Critics slam low-cost CT scans for smokers as marketing ploy (Phil Galewitz, 8/16/11, Kaiser Health News)

Hospitals have marked down the CT scan - which typically costs as much as $1,000 -to help cash-paying customers. The test is not covered by Medicare or private insurers. Neither the American Cancer Society nor the U.S. Preventive Services Task Force, an independent panel of medical experts that examines the effectiveness of preventive tests, has recommended the screening, although both groups are studying the issue.

"You have to ask the question whose interests are being served here," Dr. H. Gilbert Welch, a Dartmouth Institute for Health Policy & Clinical Practice researcher who studies cancer screening. "Screening tests are a great way to recruit new patients that produce revenues with follow up biopsies and procedures."

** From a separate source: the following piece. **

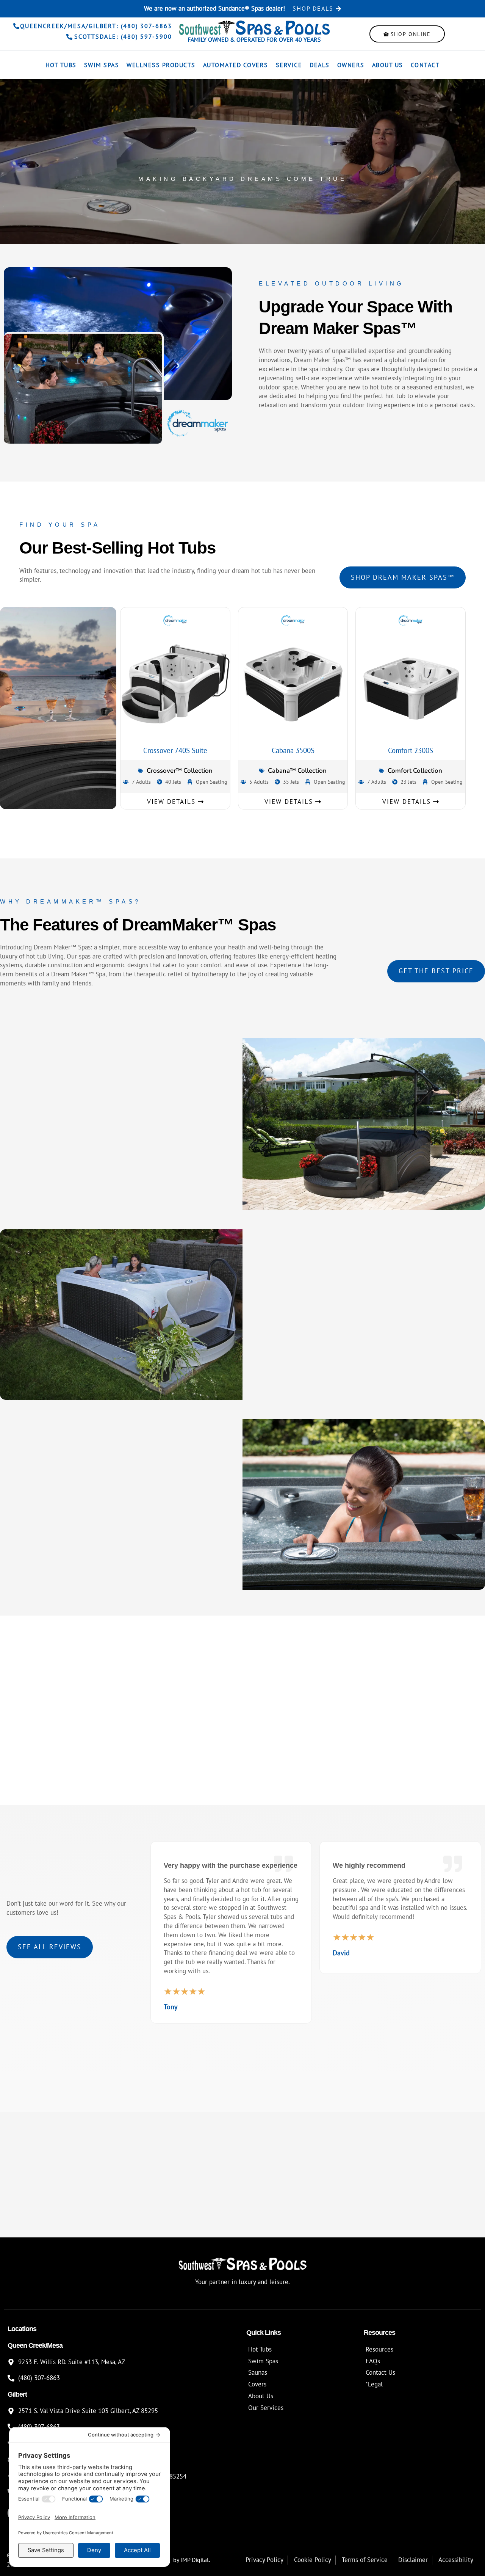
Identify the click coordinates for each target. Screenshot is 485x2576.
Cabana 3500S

Welch and other experts worry that hospitals pushing the low-cost CT scans will focus on promoting the benefits of the lung cancer study to patients rather than warn about its costs and complications.

The biggest risk of the test is the possibility of false positives -- a scan that finds an abnormality in the lung that turns out not to be cancer. Nearly one in four people in the national study had a false positive from the CT scans, which often can lead to a biopsy or other invasive procedures that carry their own health risks. Another concern is added radiation exposure from scans.

In addition, there are economic considerations: The results of the study suggest that more than 300 heavy smokers will need to be screened to prevent just one death from lung cancer over a five-year period.

Dr. Peter Bach, a researcher at Memorial Sloan-Kettering Cancer Center in New York who evaluates testing for the cancer society, said the hospitals offering the low-cost CT scans may be unfairly inducing patients to have a test they don't need.